At least it used to be that way. It took me two hours now to get a ride. There were few cars. A fuel shortage had severed the country's transport arteries. The vehicles that did pass seemed to speed up when they saw me. Buses belched black fumes in my face. An old black man in a straw hat driving a rusted jalopy weighed down with a harvest of ripe tomatoes pulled over to explain why he wasn't able to give me a lift.

"It is dangerous for me to be seen with a white man in this area," he said.

"Dangerous? Why's that, sekuru?"

"There are militia here. Sorry, young man, I cannot pick you up."

Butterflies danced in my stomach.

It was March 2002 and the elections were only four days away. Everyone was jittery.

I read the Daily News, one of the few independent newspapers left in the country. The front-page picture showed a black man whose back and buttocks had been whipped raw. "Militia Attack Opposition Activists in Ruwa," read the headline. Ruwa lay ten miles ahead. The butterflies fluttered.
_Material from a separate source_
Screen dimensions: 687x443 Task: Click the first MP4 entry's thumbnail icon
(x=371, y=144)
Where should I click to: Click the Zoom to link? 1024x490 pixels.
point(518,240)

The sky seemed to darken and rumble, as if acknowledging my anxiety.

The land invasions had continued with a brutal efficiency in the two years since the murder of the first white farmer, David Stevens, and that frantic Berlin phone call I'd made home to my parents. Nine white farmers had been murdered now, and two thousand had fled their lands.
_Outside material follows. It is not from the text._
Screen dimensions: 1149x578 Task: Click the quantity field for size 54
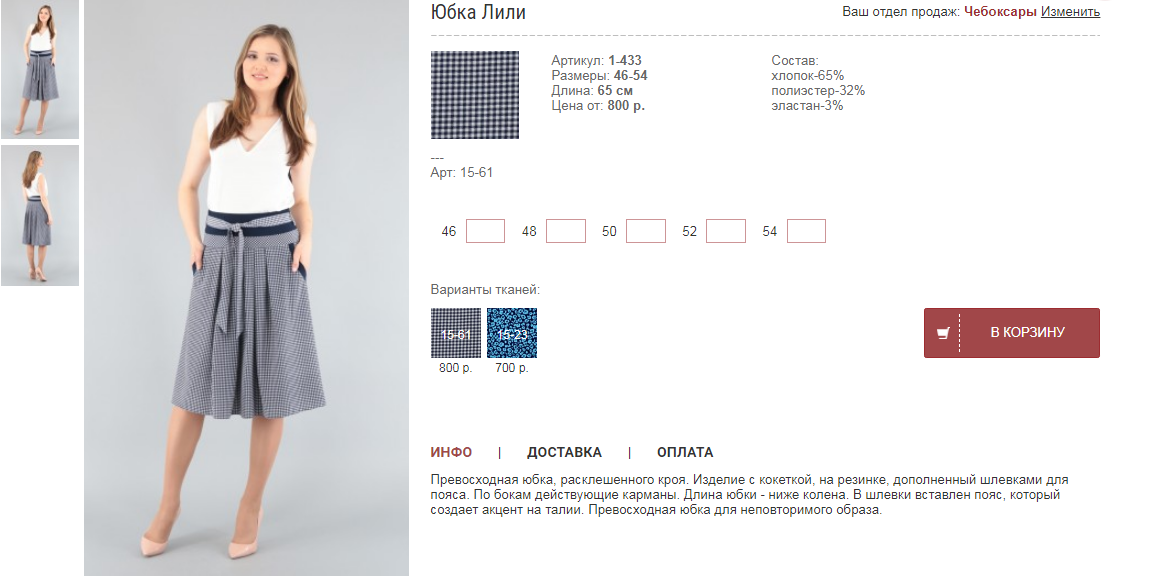tap(806, 231)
President Mugabe and his ruling Zimbabwe African National Union--Patriotic Front party, or ZANU-PF, in power since liberation from white rule in 1980--maintained that the farm invasions were intended to return land to black peasants who had been dispossessed by whites in colonial times, as far back as the 1890s. Living in England, I had found it easy to believe that a violent race war had been launched in Zimbabwe against the last thirty thousand whites left in the country, a fraction of its thirteen million people. But it was apparent to many within Zimbabwe that the real reason for the violence had less to do with race than with the rapid rise of a popular new opposition political party, the Movement for Democratic Change (MDC), which for the first time in twenty-two years posed a serious threat to Mugabe's long rule.
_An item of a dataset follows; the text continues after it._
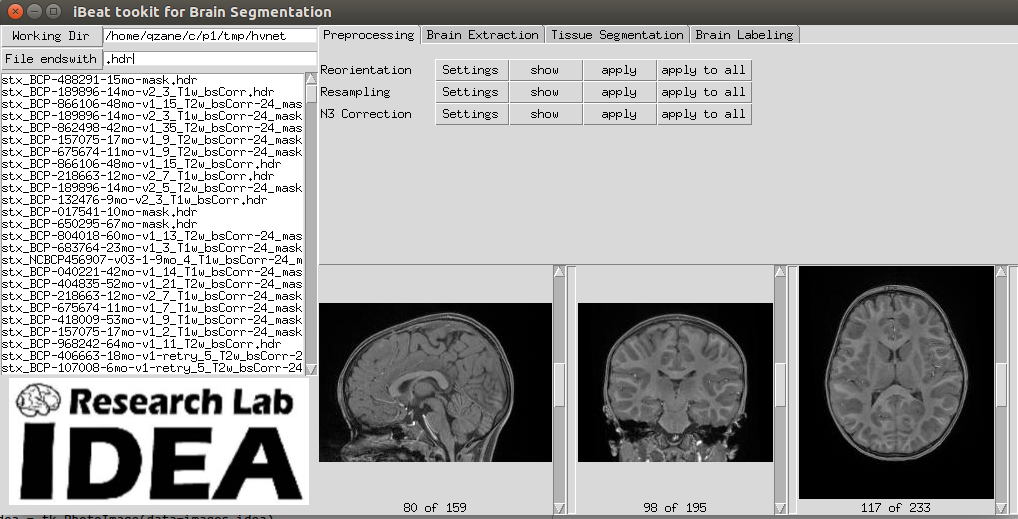The width and height of the screenshot is (1018, 519).
Task: Open N3 Correction Settings
Action: (470, 114)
The deaths and evictions of white farmers had made front-page news around the world, but hundreds of thousands of black farmworkers and their families were being beaten and driven off the land at the same time, accused of supporting the MDC, and across the country black activists of the opposition party were routinely tortured, disappeared, killed. A government militia--olive-uniformed youths, dubbed "Green Bombers" after a poisonous fly--had joined the war veterans on drunk, drugged-up rampages through farms and townships. Now, two years after the start of the violence, a country that once had been known as the Breadbasket of Africa, able to feed itself and its neighbors, a model of tolerance and development, was turning to bush, its economy in free fall.

Eventually a white farmer in a diesel pickup pulled over.

"Where you going?" he asked.

"Outside Mutare, a place called Drifters," I told him.

"Drifters? The backpacker lodge that had the pizza night?"

I did a double take.

"Ya, the lodge with the pizzas. It's my parents' place. You know it?"

He laughed. "Everyone knows it. We used to drink there all the time. Hop in."

He was stocky, ruddy-faced, with a thick black mustache and skin tanned to the color of stained oak. He made my doughy northern flesh look white as an albino's. As we drove he chain-smoked throat-searing toasted Madisons and ground the gears of his bakkie as if it was a tractor.

We headed east, away from the sun.

"Are your folks still on their place?" he asked with a hint of surprise.

"Ya, so far. It's not really agricultural land. Accommodation mostly, a tourism business, the backpacker lodge. They should be all right."

He looked at me like I was deluded, touched by the sun.

"I wouldn't be so sure about that, my friend."

After two hours, rolling blond savannah gave way to tumbling hills of granite and grassy woodland, and in the distance a giant barrier of purple cloud-topped peaks rose like a tidal wave out of the geological jumble: Manicaland, the Eastern Highlands, the Mozambique frontier, the area I was born and raised in and which, when all was said and done, I had been in a hurry to leave.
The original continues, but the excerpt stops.